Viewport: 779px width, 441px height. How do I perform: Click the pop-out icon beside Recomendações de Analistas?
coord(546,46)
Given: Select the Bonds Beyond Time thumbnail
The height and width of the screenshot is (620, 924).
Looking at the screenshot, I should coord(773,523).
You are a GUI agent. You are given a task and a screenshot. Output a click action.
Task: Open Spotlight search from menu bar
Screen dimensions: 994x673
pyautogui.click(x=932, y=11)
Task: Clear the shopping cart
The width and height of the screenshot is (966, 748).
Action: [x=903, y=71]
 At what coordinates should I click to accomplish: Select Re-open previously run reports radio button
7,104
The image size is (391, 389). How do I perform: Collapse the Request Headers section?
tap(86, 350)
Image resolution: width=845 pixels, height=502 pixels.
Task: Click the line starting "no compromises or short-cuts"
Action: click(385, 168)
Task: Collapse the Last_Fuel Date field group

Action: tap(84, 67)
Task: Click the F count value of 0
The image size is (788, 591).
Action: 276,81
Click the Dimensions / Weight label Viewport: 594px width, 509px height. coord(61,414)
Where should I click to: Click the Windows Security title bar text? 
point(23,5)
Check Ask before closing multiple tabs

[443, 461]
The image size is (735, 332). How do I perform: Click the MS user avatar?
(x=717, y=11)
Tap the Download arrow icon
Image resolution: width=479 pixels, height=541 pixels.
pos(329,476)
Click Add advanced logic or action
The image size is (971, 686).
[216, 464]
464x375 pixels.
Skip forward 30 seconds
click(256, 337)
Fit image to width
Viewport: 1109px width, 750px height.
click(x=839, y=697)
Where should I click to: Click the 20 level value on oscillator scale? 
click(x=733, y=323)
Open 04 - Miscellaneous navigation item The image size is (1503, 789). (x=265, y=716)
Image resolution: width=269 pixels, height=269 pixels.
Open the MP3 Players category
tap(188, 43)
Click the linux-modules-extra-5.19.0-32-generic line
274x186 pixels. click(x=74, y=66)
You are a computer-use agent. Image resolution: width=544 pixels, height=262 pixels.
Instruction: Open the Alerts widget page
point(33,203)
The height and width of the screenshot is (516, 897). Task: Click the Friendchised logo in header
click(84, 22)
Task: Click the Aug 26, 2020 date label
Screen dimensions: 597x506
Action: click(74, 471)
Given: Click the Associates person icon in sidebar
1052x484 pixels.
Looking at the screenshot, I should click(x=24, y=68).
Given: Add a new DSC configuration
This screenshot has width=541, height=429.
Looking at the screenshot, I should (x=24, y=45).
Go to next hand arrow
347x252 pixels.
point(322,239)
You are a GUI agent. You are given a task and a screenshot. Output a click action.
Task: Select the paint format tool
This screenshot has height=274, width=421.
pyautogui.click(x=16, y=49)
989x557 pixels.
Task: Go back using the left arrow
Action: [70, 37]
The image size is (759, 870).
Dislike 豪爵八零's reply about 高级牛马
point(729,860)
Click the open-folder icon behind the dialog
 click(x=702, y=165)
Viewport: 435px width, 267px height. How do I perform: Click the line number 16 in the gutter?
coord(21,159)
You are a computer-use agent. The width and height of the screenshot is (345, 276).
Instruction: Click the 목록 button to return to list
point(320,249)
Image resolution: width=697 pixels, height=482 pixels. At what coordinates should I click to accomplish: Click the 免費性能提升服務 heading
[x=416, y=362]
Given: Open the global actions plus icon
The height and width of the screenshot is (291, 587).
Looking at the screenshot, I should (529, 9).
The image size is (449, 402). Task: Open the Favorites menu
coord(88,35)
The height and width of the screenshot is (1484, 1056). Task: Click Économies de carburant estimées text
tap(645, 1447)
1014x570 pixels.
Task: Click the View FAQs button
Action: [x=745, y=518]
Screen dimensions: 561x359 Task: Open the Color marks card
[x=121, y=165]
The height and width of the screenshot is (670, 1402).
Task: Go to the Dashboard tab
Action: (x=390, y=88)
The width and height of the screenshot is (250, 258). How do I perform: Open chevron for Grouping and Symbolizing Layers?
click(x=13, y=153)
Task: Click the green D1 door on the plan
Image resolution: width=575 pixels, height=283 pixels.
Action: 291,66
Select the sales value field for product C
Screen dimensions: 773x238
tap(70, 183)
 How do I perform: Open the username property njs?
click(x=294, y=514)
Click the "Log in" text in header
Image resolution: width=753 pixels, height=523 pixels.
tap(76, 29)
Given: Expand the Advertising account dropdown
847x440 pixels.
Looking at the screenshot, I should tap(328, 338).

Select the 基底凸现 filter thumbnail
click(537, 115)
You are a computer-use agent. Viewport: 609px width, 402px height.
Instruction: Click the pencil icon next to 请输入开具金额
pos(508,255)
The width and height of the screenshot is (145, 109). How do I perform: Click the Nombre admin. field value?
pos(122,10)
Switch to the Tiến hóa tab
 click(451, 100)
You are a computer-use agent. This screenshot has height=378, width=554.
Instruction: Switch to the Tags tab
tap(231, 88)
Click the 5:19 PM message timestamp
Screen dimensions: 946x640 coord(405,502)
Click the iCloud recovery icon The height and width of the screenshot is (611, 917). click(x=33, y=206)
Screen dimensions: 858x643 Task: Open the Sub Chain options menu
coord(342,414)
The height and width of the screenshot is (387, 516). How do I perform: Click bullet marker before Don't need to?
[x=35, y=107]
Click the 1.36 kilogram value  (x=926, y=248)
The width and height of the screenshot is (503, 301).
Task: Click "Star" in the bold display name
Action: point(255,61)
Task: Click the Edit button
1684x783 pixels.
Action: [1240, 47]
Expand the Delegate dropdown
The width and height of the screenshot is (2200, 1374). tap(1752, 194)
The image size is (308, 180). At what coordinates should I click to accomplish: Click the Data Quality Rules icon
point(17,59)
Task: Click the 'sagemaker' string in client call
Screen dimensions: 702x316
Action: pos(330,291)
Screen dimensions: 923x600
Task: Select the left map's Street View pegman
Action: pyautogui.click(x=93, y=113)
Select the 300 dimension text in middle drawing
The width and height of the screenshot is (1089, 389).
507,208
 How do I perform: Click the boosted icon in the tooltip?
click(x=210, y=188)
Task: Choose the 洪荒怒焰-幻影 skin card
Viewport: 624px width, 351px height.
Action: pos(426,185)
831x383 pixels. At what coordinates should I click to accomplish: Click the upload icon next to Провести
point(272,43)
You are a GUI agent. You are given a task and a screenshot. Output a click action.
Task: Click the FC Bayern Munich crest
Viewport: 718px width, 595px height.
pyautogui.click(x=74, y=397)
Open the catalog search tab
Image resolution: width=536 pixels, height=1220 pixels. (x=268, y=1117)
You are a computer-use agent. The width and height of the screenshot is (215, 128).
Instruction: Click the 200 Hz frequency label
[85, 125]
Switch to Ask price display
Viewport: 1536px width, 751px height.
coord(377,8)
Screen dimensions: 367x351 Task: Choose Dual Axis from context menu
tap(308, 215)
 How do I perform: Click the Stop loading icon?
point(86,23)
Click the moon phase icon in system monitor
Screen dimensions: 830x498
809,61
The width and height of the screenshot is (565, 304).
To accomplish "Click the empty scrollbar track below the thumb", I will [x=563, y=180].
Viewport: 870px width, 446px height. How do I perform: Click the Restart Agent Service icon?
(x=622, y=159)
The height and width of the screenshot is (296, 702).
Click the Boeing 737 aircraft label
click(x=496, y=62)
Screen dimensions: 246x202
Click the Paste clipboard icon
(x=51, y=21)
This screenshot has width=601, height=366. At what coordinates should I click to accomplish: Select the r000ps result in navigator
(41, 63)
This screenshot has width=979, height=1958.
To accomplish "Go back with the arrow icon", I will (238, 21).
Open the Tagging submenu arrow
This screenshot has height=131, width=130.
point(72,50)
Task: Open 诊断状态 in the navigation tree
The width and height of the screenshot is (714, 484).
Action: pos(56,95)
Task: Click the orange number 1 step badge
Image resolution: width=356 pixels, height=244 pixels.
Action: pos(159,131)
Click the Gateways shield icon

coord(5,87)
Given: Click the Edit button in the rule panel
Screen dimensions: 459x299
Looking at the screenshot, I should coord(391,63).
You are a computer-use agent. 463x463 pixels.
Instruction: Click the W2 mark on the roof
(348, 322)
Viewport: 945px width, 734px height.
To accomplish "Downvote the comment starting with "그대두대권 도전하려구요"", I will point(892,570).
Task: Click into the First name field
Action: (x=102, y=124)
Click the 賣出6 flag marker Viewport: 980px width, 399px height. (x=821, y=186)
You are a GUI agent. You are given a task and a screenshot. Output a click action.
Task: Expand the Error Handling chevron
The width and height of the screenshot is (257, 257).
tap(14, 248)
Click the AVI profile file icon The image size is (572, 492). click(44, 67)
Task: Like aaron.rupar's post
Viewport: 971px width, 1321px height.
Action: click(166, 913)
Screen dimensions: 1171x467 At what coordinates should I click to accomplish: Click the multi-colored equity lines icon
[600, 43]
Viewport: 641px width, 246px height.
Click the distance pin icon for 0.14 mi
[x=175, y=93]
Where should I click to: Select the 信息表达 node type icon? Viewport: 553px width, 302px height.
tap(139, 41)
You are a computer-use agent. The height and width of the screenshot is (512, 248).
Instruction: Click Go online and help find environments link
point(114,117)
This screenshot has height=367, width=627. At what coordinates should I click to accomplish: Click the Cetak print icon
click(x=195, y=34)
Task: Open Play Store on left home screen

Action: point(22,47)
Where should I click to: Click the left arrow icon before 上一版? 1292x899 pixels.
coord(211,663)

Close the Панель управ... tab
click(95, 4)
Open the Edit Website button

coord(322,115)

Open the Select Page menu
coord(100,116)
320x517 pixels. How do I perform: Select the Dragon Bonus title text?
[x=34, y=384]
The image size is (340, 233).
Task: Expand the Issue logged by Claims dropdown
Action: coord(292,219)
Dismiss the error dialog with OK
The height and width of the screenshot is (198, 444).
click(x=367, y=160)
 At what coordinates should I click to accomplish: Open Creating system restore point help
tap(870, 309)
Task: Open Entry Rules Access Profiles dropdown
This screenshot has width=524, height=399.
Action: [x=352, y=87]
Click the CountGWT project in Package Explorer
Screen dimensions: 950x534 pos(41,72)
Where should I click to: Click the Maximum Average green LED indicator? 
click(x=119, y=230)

▸ **WHAT IS EXPECTED**
If a line contains the string "navigation", include it in the tally; report the final tally for the whole listing and nothing else.

▸ **ANSWER TO THIS TASK**
2